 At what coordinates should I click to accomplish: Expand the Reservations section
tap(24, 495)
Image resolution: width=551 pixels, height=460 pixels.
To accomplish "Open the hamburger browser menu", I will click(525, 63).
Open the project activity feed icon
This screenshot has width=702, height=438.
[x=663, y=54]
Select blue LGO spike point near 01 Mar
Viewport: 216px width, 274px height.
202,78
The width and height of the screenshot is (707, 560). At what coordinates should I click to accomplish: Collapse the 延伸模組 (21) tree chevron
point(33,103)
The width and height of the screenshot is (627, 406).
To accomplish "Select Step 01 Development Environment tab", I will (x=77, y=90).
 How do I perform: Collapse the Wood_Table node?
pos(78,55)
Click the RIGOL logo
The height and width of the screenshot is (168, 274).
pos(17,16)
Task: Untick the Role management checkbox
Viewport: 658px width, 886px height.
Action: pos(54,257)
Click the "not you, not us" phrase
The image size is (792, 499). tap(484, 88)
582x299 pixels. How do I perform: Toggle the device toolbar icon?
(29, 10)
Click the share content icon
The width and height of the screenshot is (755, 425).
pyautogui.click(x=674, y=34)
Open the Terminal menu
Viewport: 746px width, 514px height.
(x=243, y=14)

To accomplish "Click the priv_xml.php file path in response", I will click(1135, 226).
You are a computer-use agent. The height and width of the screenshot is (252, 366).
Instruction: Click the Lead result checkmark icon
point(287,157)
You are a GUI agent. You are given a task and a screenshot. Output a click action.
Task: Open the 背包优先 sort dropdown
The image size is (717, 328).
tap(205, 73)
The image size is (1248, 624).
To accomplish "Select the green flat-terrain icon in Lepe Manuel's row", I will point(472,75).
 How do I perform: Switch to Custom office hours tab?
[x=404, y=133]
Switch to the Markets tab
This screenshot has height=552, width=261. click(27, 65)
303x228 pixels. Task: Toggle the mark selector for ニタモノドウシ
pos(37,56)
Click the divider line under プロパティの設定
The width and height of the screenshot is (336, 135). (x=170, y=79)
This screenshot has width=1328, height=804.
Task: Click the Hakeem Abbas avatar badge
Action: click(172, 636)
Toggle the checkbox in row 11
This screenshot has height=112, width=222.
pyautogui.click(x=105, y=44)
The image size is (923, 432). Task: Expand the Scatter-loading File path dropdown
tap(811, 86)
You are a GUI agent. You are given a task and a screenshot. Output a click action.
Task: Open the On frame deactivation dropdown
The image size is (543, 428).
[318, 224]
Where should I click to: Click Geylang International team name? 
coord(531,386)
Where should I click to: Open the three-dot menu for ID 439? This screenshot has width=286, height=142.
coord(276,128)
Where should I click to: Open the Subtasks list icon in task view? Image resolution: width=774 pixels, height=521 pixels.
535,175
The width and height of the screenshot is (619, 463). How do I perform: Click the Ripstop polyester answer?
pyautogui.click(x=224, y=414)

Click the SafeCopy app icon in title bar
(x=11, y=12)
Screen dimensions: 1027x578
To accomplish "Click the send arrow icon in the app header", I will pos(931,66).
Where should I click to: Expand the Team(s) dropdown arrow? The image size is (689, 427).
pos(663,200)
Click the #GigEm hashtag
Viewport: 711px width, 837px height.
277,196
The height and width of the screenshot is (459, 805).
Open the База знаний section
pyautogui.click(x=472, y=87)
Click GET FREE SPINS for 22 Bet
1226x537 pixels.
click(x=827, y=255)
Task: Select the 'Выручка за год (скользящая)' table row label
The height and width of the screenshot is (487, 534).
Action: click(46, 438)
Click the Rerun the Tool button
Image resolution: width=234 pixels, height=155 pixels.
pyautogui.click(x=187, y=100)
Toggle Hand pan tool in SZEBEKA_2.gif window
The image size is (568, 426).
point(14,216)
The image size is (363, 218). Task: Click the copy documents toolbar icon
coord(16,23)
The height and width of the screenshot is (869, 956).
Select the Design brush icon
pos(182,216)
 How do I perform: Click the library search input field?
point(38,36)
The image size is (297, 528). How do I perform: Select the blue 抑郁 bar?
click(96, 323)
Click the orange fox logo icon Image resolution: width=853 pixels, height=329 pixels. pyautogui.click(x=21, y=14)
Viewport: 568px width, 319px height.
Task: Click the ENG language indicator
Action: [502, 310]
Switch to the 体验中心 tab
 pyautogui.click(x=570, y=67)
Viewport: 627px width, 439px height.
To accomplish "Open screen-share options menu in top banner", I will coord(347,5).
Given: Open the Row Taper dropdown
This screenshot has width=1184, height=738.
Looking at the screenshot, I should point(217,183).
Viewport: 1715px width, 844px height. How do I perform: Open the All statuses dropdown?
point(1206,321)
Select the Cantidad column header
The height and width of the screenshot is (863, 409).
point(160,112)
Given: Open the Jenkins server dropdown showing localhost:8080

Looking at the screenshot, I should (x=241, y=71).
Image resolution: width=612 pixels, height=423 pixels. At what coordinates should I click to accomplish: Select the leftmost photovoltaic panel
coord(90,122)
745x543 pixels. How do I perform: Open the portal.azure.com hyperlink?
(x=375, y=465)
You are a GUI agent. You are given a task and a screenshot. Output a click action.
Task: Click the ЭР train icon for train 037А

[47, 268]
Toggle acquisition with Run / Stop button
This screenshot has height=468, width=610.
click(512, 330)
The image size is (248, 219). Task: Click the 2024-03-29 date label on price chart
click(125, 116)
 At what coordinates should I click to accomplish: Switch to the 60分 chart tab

▬▬▬▬▬▬▬▬▬▬

> _PROBLEM TO WORK ON_:
Recast every row above as a Markdown table with the columns "Number" and "Line," giving each nonblank line its own table row and skipping blank lines.

> _SOLUTION TO THE PROBLEM_:
| Number | Line |
|---|---|
| 1 |  At what coordinates should I click to accomplish: Expand the Reservations section |
| 2 | tap(24, 495) |
| 3 | Image resolution: width=551 pixels, height=460 pixels. |
| 4 | To accomplish "Open the hamburger browser menu", I will click(525, 63). |
| 5 | Open the project activity feed icon |
| 6 | This screenshot has width=702, height=438. |
| 7 | [x=663, y=54] |
| 8 | Select blue LGO spike point near 01 Mar |
| 9 | Viewport: 216px width, 274px height. |
| 10 | 202,78 |
| 11 | The width and height of the screenshot is (707, 560). At what coordinates should I click to accomplish: Collapse the 延伸模組 (21) tree chevron |
| 12 | point(33,103) |
| 13 | The width and height of the screenshot is (627, 406). |
| 14 | To accomplish "Select Step 01 Development Environment tab", I will (x=77, y=90). |
| 15 |  How do I perform: Collapse the Wood_Table node? |
| 16 | pos(78,55) |
| 17 | Click the RIGOL logo |
| 18 | The height and width of the screenshot is (168, 274). |
| 19 | pos(17,16) |
| 20 | Task: Untick the Role management checkbox |
| 21 | Viewport: 658px width, 886px height. |
| 22 | Action: pos(54,257) |
| 23 | Click the "not you, not us" phrase |
| 24 | The image size is (792, 499). tap(484, 88) |
| 25 | 582x299 pixels. How do I perform: Toggle the device toolbar icon? |
| 26 | (29, 10) |
| 27 | Click the share content icon |
| 28 | The width and height of the screenshot is (755, 425). |
| 29 | pyautogui.click(x=674, y=34) |
| 30 | Open the Terminal menu |
| 31 | Viewport: 746px width, 514px height. |
| 32 | (x=243, y=14) |
| 33 | To accomplish "Click the priv_xml.php file path in response", I will click(1135, 226). |
| 34 | You are a computer-use agent. The height and width of the screenshot is (252, 366). |
| 35 | Instruction: Click the Lead result checkmark icon |
| 36 | point(287,157) |
| 37 | You are a GUI agent. You are given a task and a screenshot. Output a click action. |
| 38 | Task: Open the 背包优先 sort dropdown |
| 39 | The image size is (717, 328). |
| 40 | tap(205, 73) |
| 41 | The image size is (1248, 624). |
| 42 | To accomplish "Select the green flat-terrain icon in Lepe Manuel's row", I will point(472,75). |
| 43 |  How do I perform: Switch to Custom office hours tab? |
| 44 | [x=404, y=133] |
| 45 | Switch to the Markets tab |
| 46 | This screenshot has height=552, width=261. click(27, 65) |
| 47 | 303x228 pixels. Task: Toggle the mark selector for ニタモノドウシ |
| 48 | pos(37,56) |
| 49 | Click the divider line under プロパティの設定 |
| 50 | The width and height of the screenshot is (336, 135). (x=170, y=79) |
| 51 | This screenshot has width=1328, height=804. |
| 52 | Task: Click the Hakeem Abbas avatar badge |
| 53 | Action: click(172, 636) |
| 54 | Toggle the checkbox in row 11 |
| 55 | This screenshot has height=112, width=222. |
| 56 | pyautogui.click(x=105, y=44) |
| 57 | The image size is (923, 432). Task: Expand the Scatter-loading File path dropdown |
| 58 | tap(811, 86) |
| 59 | You are a GUI agent. You are given a task and a screenshot. Output a click action. |
| 60 | Task: Open the On frame deactivation dropdown |
| 61 | The image size is (543, 428). |
| 62 | [318, 224] |
| 63 | Where should I click to: Click Geylang International team name?  |
| 64 | coord(531,386) |
| 65 | Where should I click to: Open the three-dot menu for ID 439? This screenshot has width=286, height=142. |
| 66 | coord(276,128) |
| 67 | Where should I click to: Open the Subtasks list icon in task view? Image resolution: width=774 pixels, height=521 pixels. |
| 68 | 535,175 |
| 69 | The width and height of the screenshot is (619, 463). How do I perform: Click the Ripstop polyester answer? |
| 70 | pyautogui.click(x=224, y=414) |
| 71 | Click the SafeCopy app icon in title bar |
| 72 | (x=11, y=12) |
| 73 | Screen dimensions: 1027x578 |
| 74 | To accomplish "Click the send arrow icon in the app header", I will pos(931,66). |
| 75 | Where should I click to: Expand the Team(s) dropdown arrow? The image size is (689, 427). |
| 76 | pos(663,200) |
| 77 | Click the #GigEm hashtag |
| 78 | Viewport: 711px width, 837px height. |
| 79 | 277,196 |
| 80 | The height and width of the screenshot is (459, 805). |
| 81 | Open the База знаний section |
| 82 | pyautogui.click(x=472, y=87) |
| 83 | Click GET FREE SPINS for 22 Bet |
| 84 | 1226x537 pixels. |
| 85 | click(x=827, y=255) |
| 86 | Task: Select the 'Выручка за год (скользящая)' table row label |
| 87 | The height and width of the screenshot is (487, 534). |
| 88 | Action: click(46, 438) |
| 89 | Click the Rerun the Tool button |
| 90 | Image resolution: width=234 pixels, height=155 pixels. |
| 91 | pyautogui.click(x=187, y=100) |
| 92 | Toggle Hand pan tool in SZEBEKA_2.gif window |
| 93 | The image size is (568, 426). |
| 94 | point(14,216) |
| 95 | The image size is (363, 218). Task: Click the copy documents toolbar icon |
| 96 | coord(16,23) |
| 97 | The height and width of the screenshot is (869, 956). |
| 98 | Select the Design brush icon |
| 99 | pos(182,216) |
| 100 |  How do I perform: Click the library search input field? |
| 101 | point(38,36) |
| 102 | The image size is (297, 528). How do I perform: Select the blue 抑郁 bar? |
| 103 | click(96, 323) |
| 104 | Click the orange fox logo icon Image resolution: width=853 pixels, height=329 pixels. pyautogui.click(x=21, y=14) |
| 105 | Viewport: 568px width, 319px height. |
| 106 | Task: Click the ENG language indicator |
| 107 | Action: [502, 310] |
| 108 | Switch to the 体验中心 tab |
| 109 |  pyautogui.click(x=570, y=67) |
| 110 | Viewport: 627px width, 439px height. |
| 111 | To accomplish "Open screen-share options menu in top banner", I will coord(347,5). |
| 112 | Given: Open the Row Taper dropdown |
| 113 | This screenshot has width=1184, height=738. |
| 114 | Looking at the screenshot, I should point(217,183). |
| 115 | Viewport: 1715px width, 844px height. How do I perform: Open the All statuses dropdown? |
| 116 | point(1206,321) |
| 117 | Select the Cantidad column header |
| 118 | The height and width of the screenshot is (863, 409). |
| 119 | point(160,112) |
| 120 | Given: Open the Jenkins server dropdown showing localhost:8080 |
| 121 | Looking at the screenshot, I should (x=241, y=71). |
| 122 | Image resolution: width=612 pixels, height=423 pixels. At what coordinates should I click to accomplish: Select the leftmost photovoltaic panel |
| 123 | coord(90,122) |
| 124 | 745x543 pixels. How do I perform: Open the portal.azure.com hyperlink? |
| 125 | (x=375, y=465) |
| 126 | You are a GUI agent. You are given a task and a screenshot. Output a click action. |
| 127 | Task: Click the ЭР train icon for train 037А |
| 128 | [47, 268] |
| 129 | Toggle acquisition with Run / Stop button |
| 130 | This screenshot has height=468, width=610. |
| 131 | click(512, 330) |
| 132 | The image size is (248, 219). Task: Click the 2024-03-29 date label on price chart |
| 133 | click(125, 116) |
| 134 |  At what coordinates should I click to accomplish: Switch to the 60分 chart tab |